Weight loss is a treatment strategy that should be encouraged for all severity levels of OSA. Although weight loss can result in cure (AHI<5) in patients with mild sleep apnoea, cure is rarely achievable either by surgical or non- surgical weight loss strategies in patients with moderately to severe sleep apnoea.
Beyond weight loss and other lifestyle factors such as alcohol avoidance, treatment options can range from CPAP and mandibular advancement splints through to new surgical options.
In deciding upon a particular treatment modality, it is important to assess the initial motivations of the patient for presenting, level of daytime symptoms, commitment to long-term treatment and upper airway anatomy. No matter the treatment modality recommended regular follow-up is important to ensure ongoing adherence with the therapy, particularly CPAP. Motivational techniques have been used by some groups to improve acceptance and long-term adherence with CPAP therapy. Many patients present with more than one sleep disorder and insomnia is common in patients with OSA. Comorbid insomnia has adverse effects on acceptance and tolerance of treatment but is responsive to treatment using cognitive behavioural therapy (CBT).
Prospective studies show OSA is a risk factor for insulin resistance, hypertension, cerebral vascular disease, ischaemic heart disease, cardiac arrhythmias including atrial fibrillation and heart failure.
Several large longitudinal studies have shown a mortality risk of OSA which is prevented by CPAP. However these studies were not randomised controlled trials and the outcomes of several large randomised controlled trials are currently underway and eagerly awaited. Data from these trials are expected as early as 2016.
The speciality of sleep medicine has evolved over the last decade and is now a dedicated training pathway through the Royal Australian College of Physicians.

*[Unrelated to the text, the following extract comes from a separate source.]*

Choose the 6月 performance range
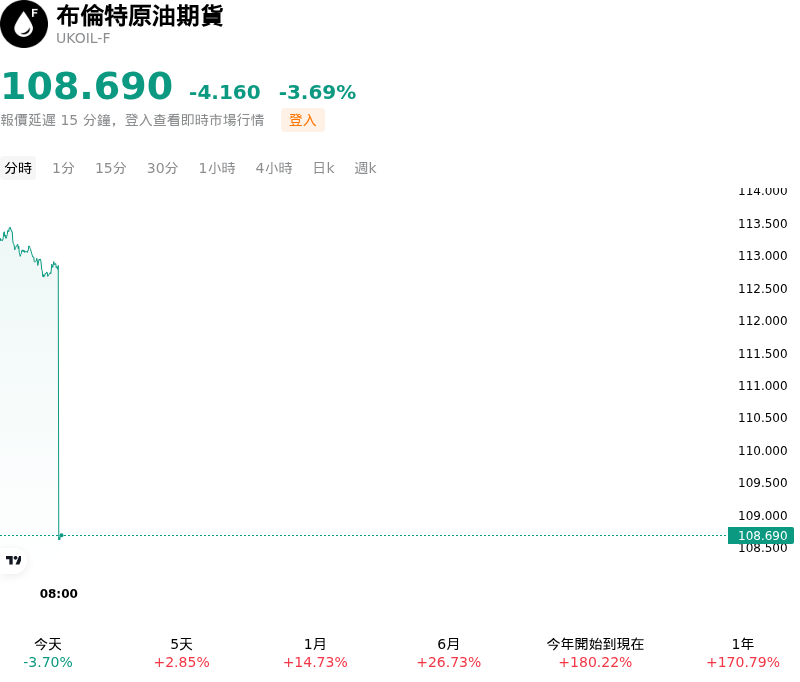pos(449,653)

This has led to increase in the number of available specialists.
However given the large burden of disease including not only OSA but insomnia, shift work and other neurological sleep disorders, it will be vital to upskill and engage primary care physicians in the management of sleep disorders.
There are important health consequences of poor sleep for the individual and the community and it is important that the medical profession is not bypassed in the management of these important disorders. ■
Dr Jack Philpott is a specialist in Respiratory and Sleep Medicine. Dr Philpott served as Head of Department of Respiratory Medicine at Royal Perth Hospital for three years and has been in private practice in Perth for over 18 years. He is Managing Medical Director of Sleep WA, Perth Sleep Disorders Centre.